Opinion: Can GGR tax save Italian online sports betting?
DLA Piper of counsel and gaming lawyer Giulio Coraggio tells us why a tax regime change is required in Italy in order to reinvigorate a contracting remote sports betting market

The Italian online sports betting market is facing a major crisis following a reduction in spending in the sector from 173m in 2010 to 135m in 2013, as opposed to countries like the UK where online sports betting spend has increased from 489m in 2009 to 776m in 2012, despite the fact that it is a very mature market.
The reasons for such a decline in Italy were reviewed during a seminar held by my law firm DLA Piper this week in Rome titled ‘Sports betting crisis in Italy “ how to reverse the decline?’.
The main issue of the Italian online sports betting sector appears to be the current tax regime prescribed for sports betting which is based on the turnover as opposed to the gross gaming revenues (GGR), which is the method adopted by most other jurisdictions.
The current turnover gaming tax between 2% and 5% depending on whether the bet has more than seven possible outcomes is considerably hampering the market, especially when it is considered that, for example, in September 2012 the spending of the market was minus 1m i.e. the amount paid to players in winnings was higher than their actual spending.
Despite this trading negative, operators still paid an aggregate of 2.7m in gaming taxes during that month. Additionally, 2012 had been a very unlucky year for sports betting operators since the pay-out was 87% of the amount spent which means that, given the current tax regime, in the majority of the cases operators paid gaming duties for amounts that were not representing a gross profit for them.
This scenario impacts on the sports betting offering as operators are forced to adopt a prudent approach in order to avoid major losses and reduce their potential advertising investments due to the uncertainty of future profits. This, in turn, contributes to the growth of the unlicensed market which is able to provide a more attractive offering.

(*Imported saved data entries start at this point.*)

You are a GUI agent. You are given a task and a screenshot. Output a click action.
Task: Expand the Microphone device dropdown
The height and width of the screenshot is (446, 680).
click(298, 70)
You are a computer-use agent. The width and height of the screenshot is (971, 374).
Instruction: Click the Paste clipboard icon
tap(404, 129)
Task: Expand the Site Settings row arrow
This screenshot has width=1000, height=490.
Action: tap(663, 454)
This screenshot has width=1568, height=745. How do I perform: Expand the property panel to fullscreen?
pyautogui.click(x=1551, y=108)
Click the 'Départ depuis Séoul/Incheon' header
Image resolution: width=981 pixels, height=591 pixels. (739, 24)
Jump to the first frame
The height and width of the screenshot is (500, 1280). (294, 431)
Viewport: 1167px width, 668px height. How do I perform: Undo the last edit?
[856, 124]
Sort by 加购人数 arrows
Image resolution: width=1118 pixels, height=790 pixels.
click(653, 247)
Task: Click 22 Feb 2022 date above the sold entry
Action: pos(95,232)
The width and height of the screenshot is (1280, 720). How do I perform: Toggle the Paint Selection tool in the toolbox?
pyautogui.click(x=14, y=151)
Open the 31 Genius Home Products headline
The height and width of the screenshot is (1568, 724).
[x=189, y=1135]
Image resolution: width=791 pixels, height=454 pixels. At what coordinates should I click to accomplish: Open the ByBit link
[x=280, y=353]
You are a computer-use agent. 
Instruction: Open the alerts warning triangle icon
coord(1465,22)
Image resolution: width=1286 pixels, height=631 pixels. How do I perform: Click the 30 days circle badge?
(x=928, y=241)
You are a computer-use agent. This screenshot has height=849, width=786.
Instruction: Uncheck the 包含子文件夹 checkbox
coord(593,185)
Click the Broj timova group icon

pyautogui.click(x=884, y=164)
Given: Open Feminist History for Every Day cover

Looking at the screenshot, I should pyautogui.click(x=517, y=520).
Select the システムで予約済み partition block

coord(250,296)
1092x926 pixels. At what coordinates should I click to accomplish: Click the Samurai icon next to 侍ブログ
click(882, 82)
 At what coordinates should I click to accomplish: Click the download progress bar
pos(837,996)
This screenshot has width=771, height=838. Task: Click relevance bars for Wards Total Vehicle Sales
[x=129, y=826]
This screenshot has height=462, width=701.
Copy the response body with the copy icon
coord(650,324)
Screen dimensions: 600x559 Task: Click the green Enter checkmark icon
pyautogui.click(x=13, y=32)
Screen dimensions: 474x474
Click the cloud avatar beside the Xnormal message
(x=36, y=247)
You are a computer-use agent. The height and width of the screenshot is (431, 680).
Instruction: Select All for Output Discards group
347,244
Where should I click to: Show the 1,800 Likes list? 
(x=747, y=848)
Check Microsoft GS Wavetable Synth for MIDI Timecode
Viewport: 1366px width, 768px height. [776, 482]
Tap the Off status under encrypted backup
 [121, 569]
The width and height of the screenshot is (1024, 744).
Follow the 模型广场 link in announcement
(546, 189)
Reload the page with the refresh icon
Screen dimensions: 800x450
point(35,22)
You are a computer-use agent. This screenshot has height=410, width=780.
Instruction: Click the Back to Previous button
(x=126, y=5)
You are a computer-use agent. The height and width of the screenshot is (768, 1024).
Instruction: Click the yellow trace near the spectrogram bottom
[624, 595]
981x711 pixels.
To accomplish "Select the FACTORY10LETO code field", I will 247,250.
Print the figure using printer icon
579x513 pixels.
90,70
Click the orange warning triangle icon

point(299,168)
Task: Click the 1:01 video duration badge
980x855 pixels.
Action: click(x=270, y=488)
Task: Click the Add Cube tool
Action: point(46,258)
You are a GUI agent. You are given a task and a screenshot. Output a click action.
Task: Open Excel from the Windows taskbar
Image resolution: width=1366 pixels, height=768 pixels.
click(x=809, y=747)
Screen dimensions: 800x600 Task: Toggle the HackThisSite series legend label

And according to market experts the scenario could worsen with the recent launch of bets on virtual events and the introduction of betting exchanges early next year. These games will be subject to a 20% GGR tax which, in the experts’ view, might lead to a cannibalization of the online sports betting market as there will be similar products targeting similar players, but with two different tax regimes.
However, the above might change in the next future. During the seminar, the head of remote games at Italian regulator AAMS, Francesco Rodano, declared that the tax regime cannot be deemed the sole reason for this crisis, proportioning some of the blame for a “static” market to the unlicensed market.
However, he also added that the possible introduction of a GGR tax should be considered, at least as part of a testing phase. Even in the unlikely scenario it would lead to a reduction in tax entries, this would not be a relevant loss for the State since the online sports betting sector contributes for a very small portion to the tax entries which are largely dependent on the land-based AWP and VLT market.
A testing phase of at least one year where the 20% GGR tax regime currently applied to virtual events and betting exchange is extended to sports betting might show the Government and regulator that such regime can:
1) allow operators to offer better odds also attracting players from the unlicensed market and therefore increasing the number of active players in the market that has been static in the last years;
2) allow players to better enjoy their betting experience since a higher payout would enable them to play for longer with the same amount of money; and
3) increase the tax entries both in terms of gaming duties as the whole growth of the market would generate more taxes, but also indirectly through the higher advertising investments that operators might be able to afford with a better structured tax regime.
It will be interesting to monitor the future developments but the above is certainly a good sign for the market.